The removal of Sereno as the Supreme Court’s chief justice had caused a commotion over the weekend dividing the opinion of the masses. Some had their melodramatic outcry that democracy just died when the Supreme Court removed Sereno, while some thought that Quo Warranto is illegal and Sereno should have been tried in the Senate. Here’s what Fr Ranhillo Calangan Aquino, the Dean of San Beda Graduate School of Law has to say in his Facebook account.
“It is unpardonable, at least for me, that people who know and who should know better lend themselves to the propagation of fallacy and misinformation.
Fallacy No. 1:
Entertaining the petition for a writ of quo warranto against the Chief Justice is an affront to the Senate.
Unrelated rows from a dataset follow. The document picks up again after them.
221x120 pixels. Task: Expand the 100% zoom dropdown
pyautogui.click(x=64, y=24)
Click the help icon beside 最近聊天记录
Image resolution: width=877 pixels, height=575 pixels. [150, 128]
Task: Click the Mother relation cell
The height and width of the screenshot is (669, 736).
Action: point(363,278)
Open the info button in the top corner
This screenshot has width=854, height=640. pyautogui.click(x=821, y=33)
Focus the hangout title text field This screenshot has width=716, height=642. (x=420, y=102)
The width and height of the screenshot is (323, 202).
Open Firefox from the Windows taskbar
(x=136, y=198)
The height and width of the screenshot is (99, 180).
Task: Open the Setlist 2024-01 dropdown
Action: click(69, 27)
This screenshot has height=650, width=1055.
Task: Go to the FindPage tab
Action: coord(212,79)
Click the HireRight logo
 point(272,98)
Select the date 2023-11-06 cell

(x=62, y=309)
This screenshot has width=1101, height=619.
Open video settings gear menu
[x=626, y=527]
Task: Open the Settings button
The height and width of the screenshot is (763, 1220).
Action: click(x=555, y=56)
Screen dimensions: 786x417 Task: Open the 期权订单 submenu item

Article VIII of the Constitution vests the Supreme Court with jurisdiction over petitions for writs of quo warranto. The Court is therefore merely exercising its jurisdiction. And nowhere does Article VIII provide “except against the Chief Justice”.
Fallacy No. 2:
An adverse judgment against the Chief Justice in the quo warranto case would be an attack on the judiciary and would set a bad precedent.
First, the Chief Justice IS NOT the judiciary. Second, then the JBC ought to do a better job and see that only truly qualified candidates are nominated.
Fallacy No. 3
The petition for quo warrato is groundless and baseless and should be dismissed.
That is for the Court to decide. That is a matter sub judice and under the Rules of Court, such matters should not be publicly debated, much less should public opinion be fostered either for the grant of the petition or against it.
Fallacy No. 4
Quo warranto is an unconstitutional shortcut. Impeachment is the only way to remove a Chief Justice.
Impeachment is ONE way of ousting impeachable officials. But when the appointments or elections of impeachable officials are assailed, the proper action is precisely quo warranto. What is provided for by the Constitution as a power of the Supreme Court cannot be unconstitutional.
Question: Should the petition prosper or not?
Answer: That is for NONE of us to decide except the Supreme Court, on the merits.”
While there are so many opinions arising because of the historic removal of Sereno, let us not forget that the 1987 Constitution specifies the final interpreter of the law is the Supreme Court, the highest court of the land.